87 In casu moet rekening worden gehouden met het feit dat de bekendmaking van de Commissie volgde na een beschikking van dezelfde instelling, een arrest van het Hof waarbij deze beschikking nietig is verklaard, en een bericht van de Commissie waarbij zij de procedure van artikel 93, lid 2, van het Verdrag heropende en de belanghebbenden uitnodigde hun opmerkingen kenbaar te maken (PB 1992, C 10, blz. 3), waarnaar bovendien in de bekendmaking is verwezen.

88 Het Koninkrijk België merkt op, dat de bekendmaking geen beschrijving van het F-tarief noch van de toepassingsvoorwaarden bevat, en niet preciseert dat de korting van het F-tarief variabel was.

89 Dienaangaande moet worden vastgesteld, dat deze gegevens zowel in 's Hofs arrest, houdende nietigverklaring van de eerste beschikking, als in de desbetreffende conclusie van advocaat-generaal Mischo voorkomen, alsook in het bericht van de Commissie waarbij zij de procedure van artikel 93, lid 2, van het Verdrag heeft heropend. Bijgevolg moet worden aangenomen, dat de belanghebbenden van deze gegevens kennis hebben kunnen nemen en dat zij het Hof hun standpunt dienaangaande hebben kunnen meedelen.

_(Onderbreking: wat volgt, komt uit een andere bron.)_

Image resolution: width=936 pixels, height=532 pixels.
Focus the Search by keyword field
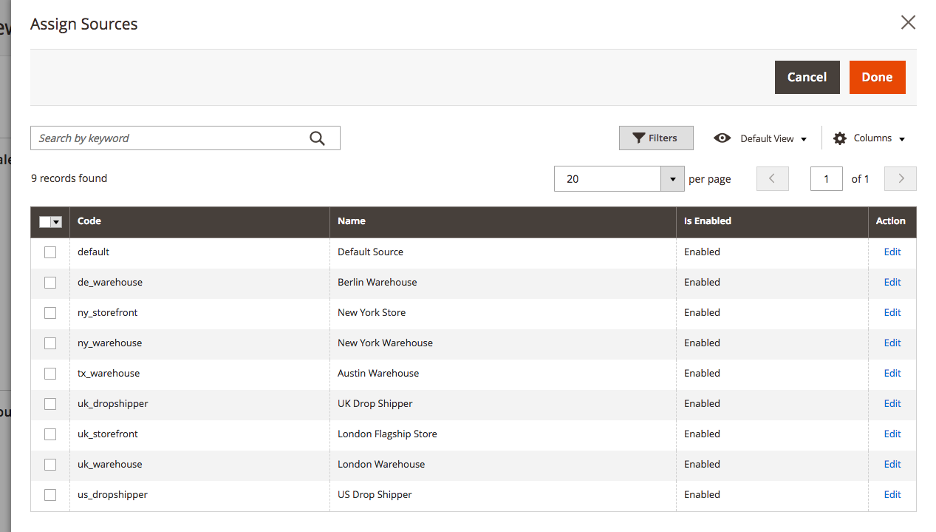click(x=170, y=138)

90 Zoals de advocaat-generaal in de punten 110 en 111 van zijn conclusie heeft geconstateerd, vormen de door het Koninkrijk België in het kader van dit middel aangevoerde argumenten overigens een herhaling van die welke het hiervóór tot staving van het middel betreffende de onjuiste uitlegging van artikel 92 van het Verdrag heeft aangevoerd. Derhalve moeten zij ook in de onderhavige context worden afgewezen.

91 Uit het voorgaande volgt, dat dit derde middel moet worden afgewezen.

92 Aangezien alle door het Koninkrijk België aangevoerde middelen falen, moet het beroep ongegrond worden verklaard.

Beslissing inzake de kosten


Kosten

93 Volgens artikel 69, lid 2, van het Reglement voor de procesvoering wordt de in het ongelijk gestelde partij in de kosten verwezen, voor zover zulks is gevorderd. Aangezien de Commissie in die zin heeft geconcludeerd en het Koninkrijk België in het ongelijk is gesteld, dient het in de kosten te worden verwezen. Ingevolge artikel 69, lid 4, eerste alinea, van dit Reglement zal het Koninkrijk der Nederlanden, dat in het geding is tussengekomen, zijn eigen kosten dragen.

Dictum


HET HOF VAN JUSTITIE (Vijfde kamer),

rechtdoende:

1) Verwerpt het beroep.

2) Verwijst verzoeker in de kosten.

3) Verstaat dat interveniënt zijn eigen kosten zal dragen.